(Recorded data)
☆ ☆ ☆ ☆
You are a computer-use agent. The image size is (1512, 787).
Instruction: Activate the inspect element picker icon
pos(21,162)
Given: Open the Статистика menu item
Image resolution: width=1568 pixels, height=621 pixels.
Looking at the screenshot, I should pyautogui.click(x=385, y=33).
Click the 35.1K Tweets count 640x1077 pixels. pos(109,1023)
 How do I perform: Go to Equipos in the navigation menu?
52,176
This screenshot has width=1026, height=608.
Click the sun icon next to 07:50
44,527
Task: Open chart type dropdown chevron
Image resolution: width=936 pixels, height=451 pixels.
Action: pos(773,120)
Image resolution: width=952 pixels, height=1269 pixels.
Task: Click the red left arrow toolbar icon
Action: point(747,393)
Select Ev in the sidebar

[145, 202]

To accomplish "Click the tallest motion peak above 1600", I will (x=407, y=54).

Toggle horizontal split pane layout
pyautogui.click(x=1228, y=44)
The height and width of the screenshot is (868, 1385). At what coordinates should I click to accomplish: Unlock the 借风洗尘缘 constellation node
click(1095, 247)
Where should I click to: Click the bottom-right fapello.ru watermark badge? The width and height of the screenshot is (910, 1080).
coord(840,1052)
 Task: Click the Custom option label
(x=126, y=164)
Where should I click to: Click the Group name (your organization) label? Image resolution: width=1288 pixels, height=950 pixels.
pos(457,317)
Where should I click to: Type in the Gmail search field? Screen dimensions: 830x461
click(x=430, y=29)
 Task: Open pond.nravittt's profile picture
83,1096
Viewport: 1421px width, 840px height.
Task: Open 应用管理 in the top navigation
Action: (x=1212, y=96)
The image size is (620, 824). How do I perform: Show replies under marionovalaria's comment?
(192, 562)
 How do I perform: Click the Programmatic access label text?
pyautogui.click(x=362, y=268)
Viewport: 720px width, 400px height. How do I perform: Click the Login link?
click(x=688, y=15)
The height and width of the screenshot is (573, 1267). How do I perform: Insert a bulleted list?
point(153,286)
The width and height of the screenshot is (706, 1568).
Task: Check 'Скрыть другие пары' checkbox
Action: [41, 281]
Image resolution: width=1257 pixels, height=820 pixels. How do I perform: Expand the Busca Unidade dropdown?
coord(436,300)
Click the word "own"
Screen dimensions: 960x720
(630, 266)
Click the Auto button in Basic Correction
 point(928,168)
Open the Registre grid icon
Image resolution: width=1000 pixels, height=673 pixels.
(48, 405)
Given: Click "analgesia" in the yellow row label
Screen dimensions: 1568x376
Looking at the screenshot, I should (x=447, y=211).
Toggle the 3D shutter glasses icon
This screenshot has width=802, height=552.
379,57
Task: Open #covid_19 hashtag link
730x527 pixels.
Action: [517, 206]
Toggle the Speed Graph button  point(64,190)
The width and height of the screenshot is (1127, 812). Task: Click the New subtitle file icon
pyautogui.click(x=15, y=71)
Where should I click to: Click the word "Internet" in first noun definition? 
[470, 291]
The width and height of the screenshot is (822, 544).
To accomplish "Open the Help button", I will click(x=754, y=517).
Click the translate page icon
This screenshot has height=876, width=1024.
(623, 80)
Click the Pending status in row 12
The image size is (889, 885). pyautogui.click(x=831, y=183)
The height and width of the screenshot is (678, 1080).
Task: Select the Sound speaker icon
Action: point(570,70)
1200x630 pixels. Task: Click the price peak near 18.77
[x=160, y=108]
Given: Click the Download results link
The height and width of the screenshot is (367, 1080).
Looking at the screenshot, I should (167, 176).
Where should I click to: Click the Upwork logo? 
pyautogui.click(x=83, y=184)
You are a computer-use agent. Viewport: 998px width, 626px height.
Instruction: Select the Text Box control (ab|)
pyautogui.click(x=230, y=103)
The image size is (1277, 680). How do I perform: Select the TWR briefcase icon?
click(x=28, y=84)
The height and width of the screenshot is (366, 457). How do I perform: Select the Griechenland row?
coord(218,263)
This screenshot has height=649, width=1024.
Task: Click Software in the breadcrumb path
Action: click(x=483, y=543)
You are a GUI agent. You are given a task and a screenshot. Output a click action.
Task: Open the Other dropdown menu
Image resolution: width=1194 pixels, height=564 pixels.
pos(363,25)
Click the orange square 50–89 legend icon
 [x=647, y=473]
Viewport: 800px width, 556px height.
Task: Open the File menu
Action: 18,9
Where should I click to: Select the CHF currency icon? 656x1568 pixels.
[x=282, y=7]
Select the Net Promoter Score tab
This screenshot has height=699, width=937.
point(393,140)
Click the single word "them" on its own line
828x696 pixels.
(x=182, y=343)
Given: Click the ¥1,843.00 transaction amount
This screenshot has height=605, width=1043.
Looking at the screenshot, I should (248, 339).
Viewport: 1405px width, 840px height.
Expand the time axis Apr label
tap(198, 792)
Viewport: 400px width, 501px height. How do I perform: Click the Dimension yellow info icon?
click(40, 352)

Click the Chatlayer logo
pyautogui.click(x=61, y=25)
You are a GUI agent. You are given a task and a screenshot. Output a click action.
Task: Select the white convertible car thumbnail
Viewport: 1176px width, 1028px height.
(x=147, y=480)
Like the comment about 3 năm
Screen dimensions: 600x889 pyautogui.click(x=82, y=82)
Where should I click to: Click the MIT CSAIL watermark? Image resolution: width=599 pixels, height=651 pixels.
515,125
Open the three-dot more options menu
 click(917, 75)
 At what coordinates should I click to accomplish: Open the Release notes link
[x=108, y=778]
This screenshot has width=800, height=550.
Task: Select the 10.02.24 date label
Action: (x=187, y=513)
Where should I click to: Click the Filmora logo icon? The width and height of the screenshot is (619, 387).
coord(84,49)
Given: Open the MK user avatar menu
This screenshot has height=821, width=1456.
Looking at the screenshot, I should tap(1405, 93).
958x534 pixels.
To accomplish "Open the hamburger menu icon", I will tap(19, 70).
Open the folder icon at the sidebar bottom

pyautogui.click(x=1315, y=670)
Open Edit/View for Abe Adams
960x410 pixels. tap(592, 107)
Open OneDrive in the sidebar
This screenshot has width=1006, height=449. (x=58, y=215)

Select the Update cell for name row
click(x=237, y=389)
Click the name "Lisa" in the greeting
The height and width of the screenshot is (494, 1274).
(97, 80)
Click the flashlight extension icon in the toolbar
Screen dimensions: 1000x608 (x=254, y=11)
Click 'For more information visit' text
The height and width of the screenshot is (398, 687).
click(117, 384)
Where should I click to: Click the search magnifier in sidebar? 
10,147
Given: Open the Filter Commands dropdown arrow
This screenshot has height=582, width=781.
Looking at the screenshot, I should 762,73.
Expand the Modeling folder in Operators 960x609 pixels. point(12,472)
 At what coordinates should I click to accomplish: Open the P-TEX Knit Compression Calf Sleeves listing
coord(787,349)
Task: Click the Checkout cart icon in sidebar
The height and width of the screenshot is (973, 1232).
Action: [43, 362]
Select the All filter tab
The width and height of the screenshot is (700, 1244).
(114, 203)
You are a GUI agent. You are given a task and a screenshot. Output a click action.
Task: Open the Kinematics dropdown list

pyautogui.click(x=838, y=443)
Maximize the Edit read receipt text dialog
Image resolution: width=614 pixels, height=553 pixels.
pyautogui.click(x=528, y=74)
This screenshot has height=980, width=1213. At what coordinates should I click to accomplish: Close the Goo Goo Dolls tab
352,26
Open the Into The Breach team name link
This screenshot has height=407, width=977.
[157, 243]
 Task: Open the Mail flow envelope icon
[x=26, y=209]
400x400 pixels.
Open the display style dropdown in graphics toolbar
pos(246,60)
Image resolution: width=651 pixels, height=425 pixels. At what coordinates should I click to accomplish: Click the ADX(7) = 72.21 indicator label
☆ ☆ ☆ ☆
** What is required **
Each line above where the word "computer" occurs should be copied out.

** Written solution **
You are a computer-use agent. The image size is (1512, 787).
You are a computer-use agent. Viewport: 998px width, 626px height.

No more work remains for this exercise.